Supervision and enforcement will generally be carried out by national regulatory authorities described as "Digital Services Coordinators." The Digital Services Coordinators will have the power to order the cessation of alleged infringements of the DSA, adopt interim measures to avoid the risk of serious harm and impose remedies, fines and periodic penalty payments.
The European Commission will have exclusive power to supervise the obligations of VLOPs and VLOSEs to manage systemic risks under the DSA.
At the EU level, there will be a European Board for Digital Services: an independent advisory group which will support the European Commission, help coordinate the actions of Digital Services Coordinators and contribute to the drafting of templates and codes of conduct as envisaged under the DSA.
The DSA is being adopted via the EU's ordinary legislative procedure, whereby the Council and Parliament both need to agree on the legislative text initially proposed by the Commission. On 5 July, Parliament adopted the DSA at the first reading by an overwhelming majority. The Council can now decide whether to accept Parliament's position, in which case the legislation is fully adopted, or it may introduce its own edits and trigger a second reading by Parliament. If the Council does not accept all the amendments adopted by Parliament at the second reading, a conciliation procedure is initiated with the aim of agreeing on a joint text that harmonises the positions of Parliament and the Council.
Considering Parliament's overwhelming support for the current draft, as well as the fact that on 23 March 2022 Parliament and the Council had reached a provisional political agreement on the DSA, the Council is not expected to introduce significant amendments when it votes on the text in September. However, the possibility that Member States will push for their own version of the text should not be ruled out. In that case, the adoption process of the DSA could be drawn out for several more months.

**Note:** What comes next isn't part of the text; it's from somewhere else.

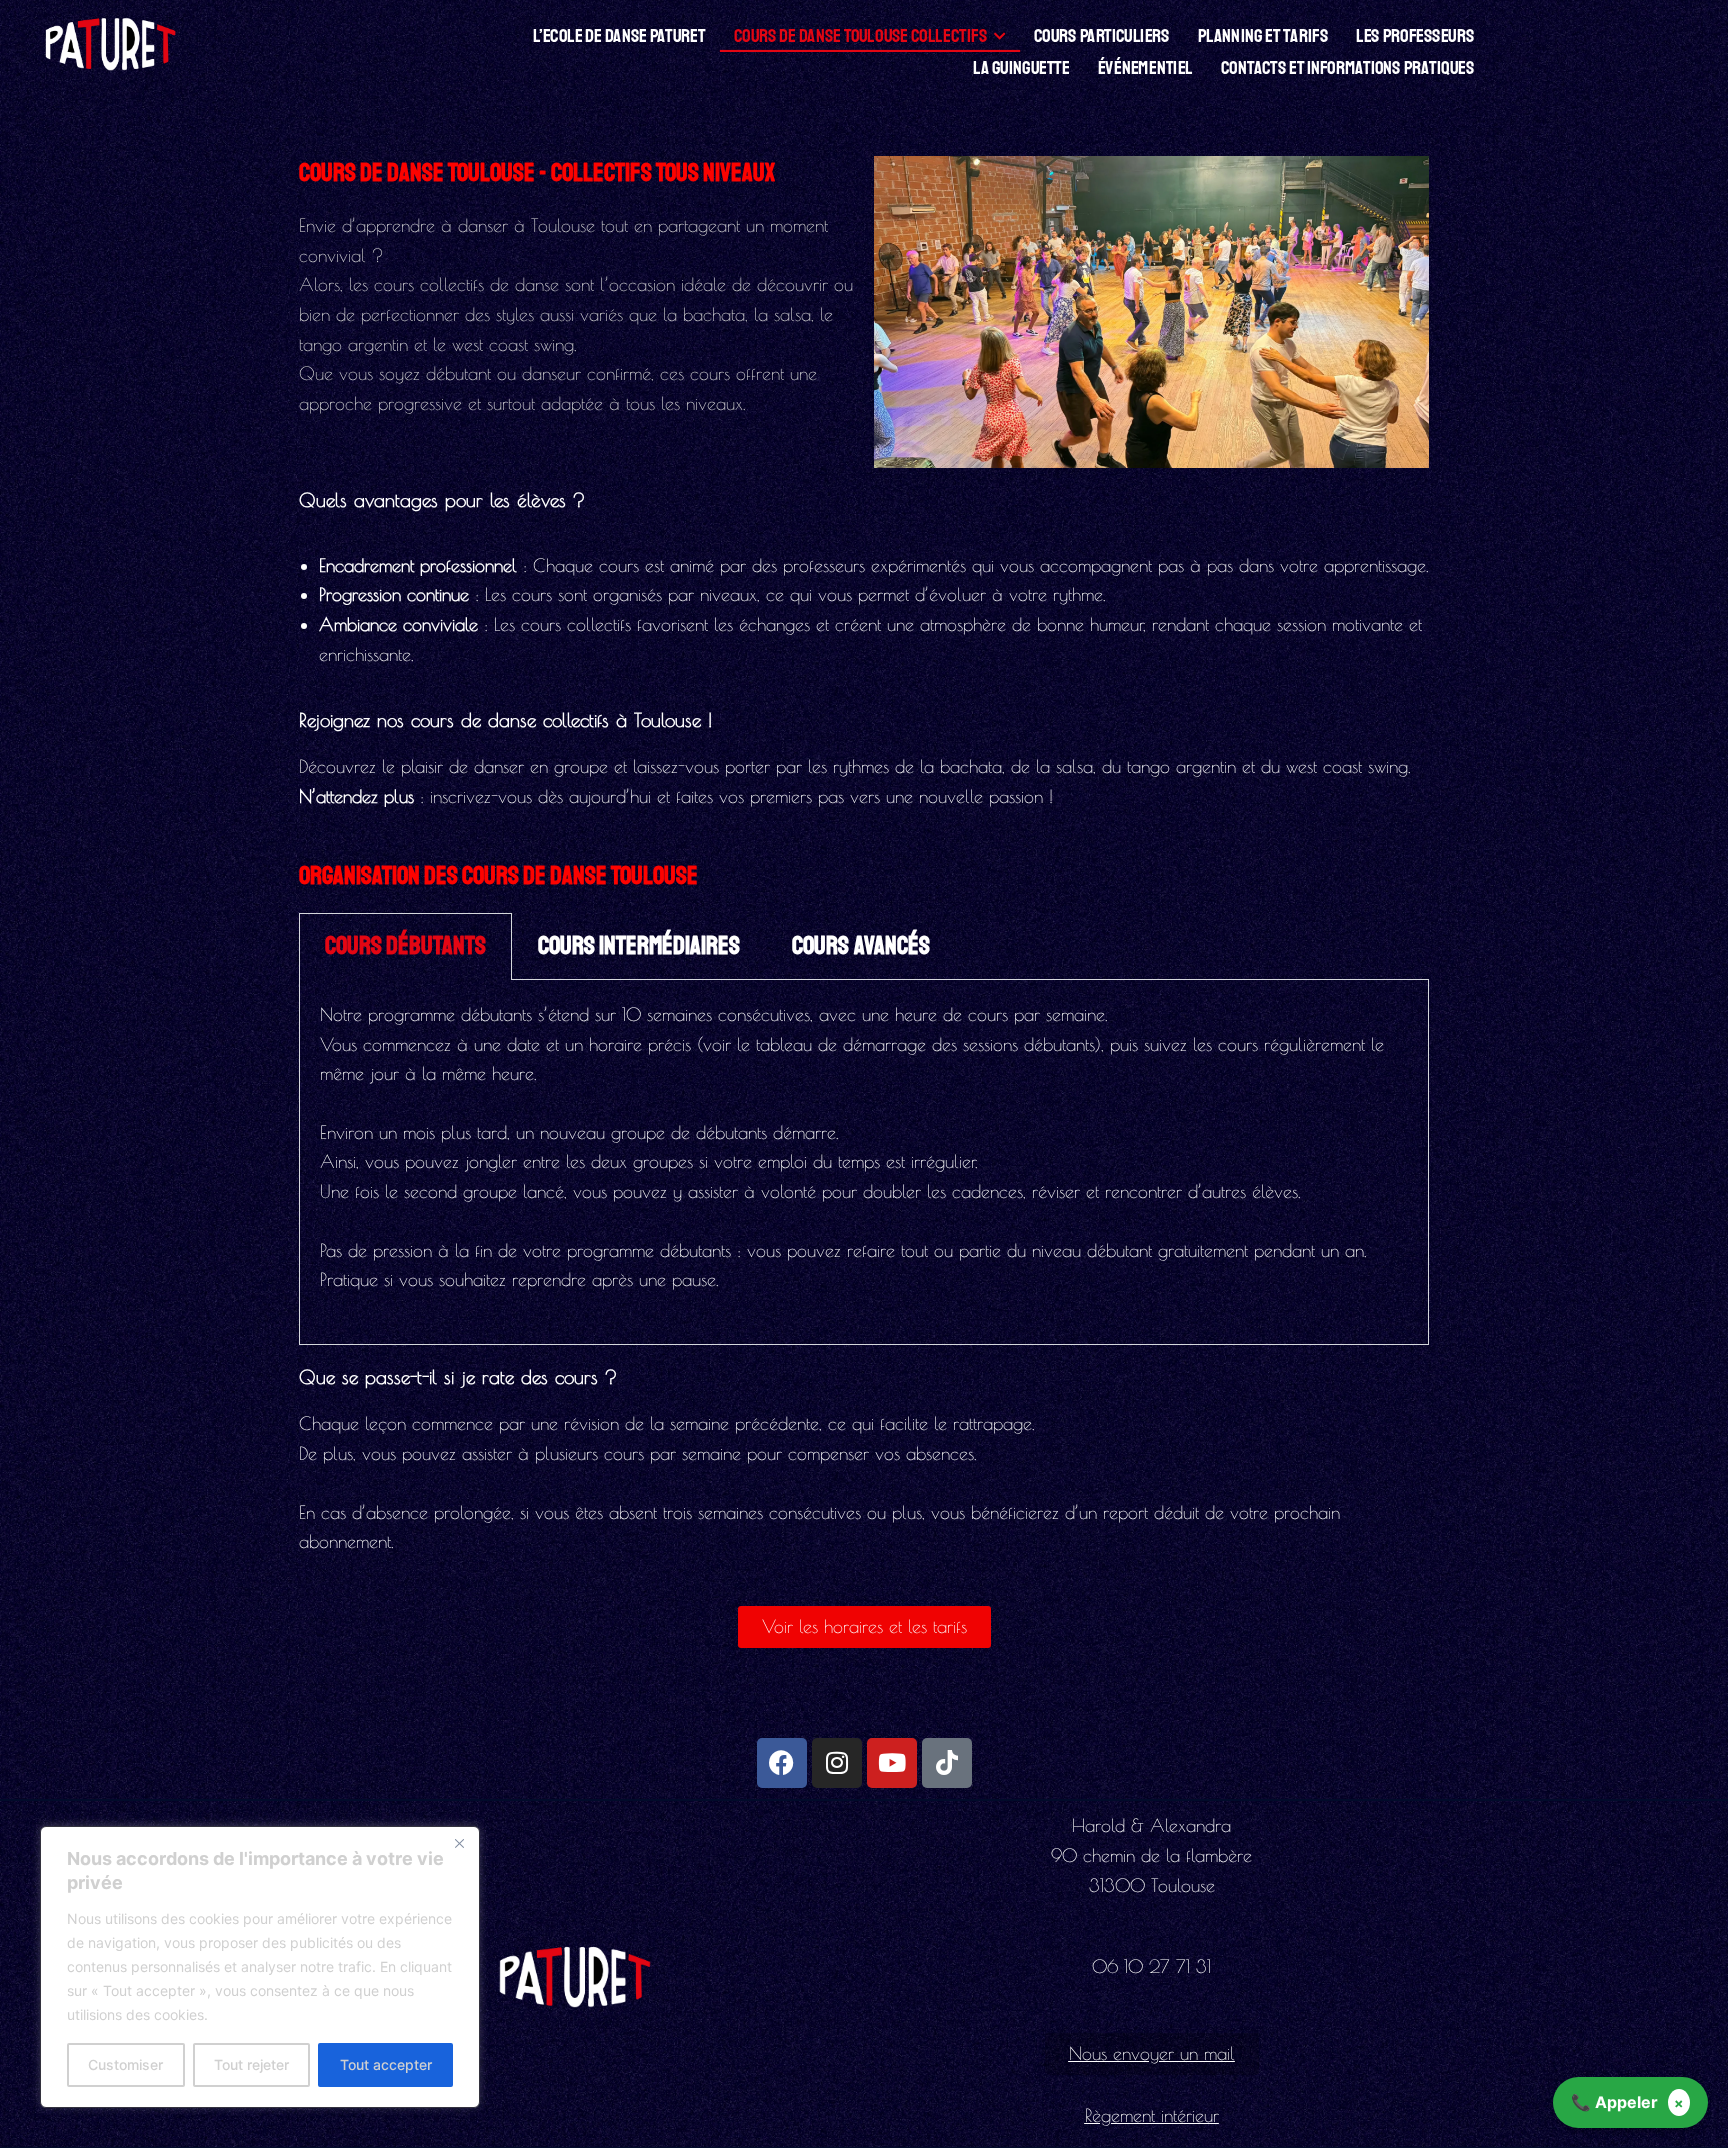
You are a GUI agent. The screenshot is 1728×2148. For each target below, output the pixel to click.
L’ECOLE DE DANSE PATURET (619, 36)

If the Council adopts the text in September, the DSA will enter into force 20 days following its publication in the Official Journal of the European Union. It will be directly applicable across the EU 15 months after its entry into force, or on 1 January 2024, whichever is later. However, VLOPs and VLOSEs will be subject to the obligations in the DSA four months after they have been designated as such by the Commission, even if such date is earlier than 15 months after entry into force or 1 January 2024.
The DSA will impose additional obligations on many businesses that operate in the online information space in the EU. Businesses will first need to consider what category they fall under, and then the obligations imposed on them according to that categorisation.
Until the DSA is passed by the Council and put into effect, businesses should start to consider these questions well in advance in order to equip themselves for full compliance.
1. Officially, the DSA is the Regulation of the European Parliament and of the Council on a Single Market For Digital Services (Digital Services Act) and amending Directive 200/31/EC.
The content of this article is intended to provide a general guide to the subject matter. Specialist advice should be sought about your specific circumstances.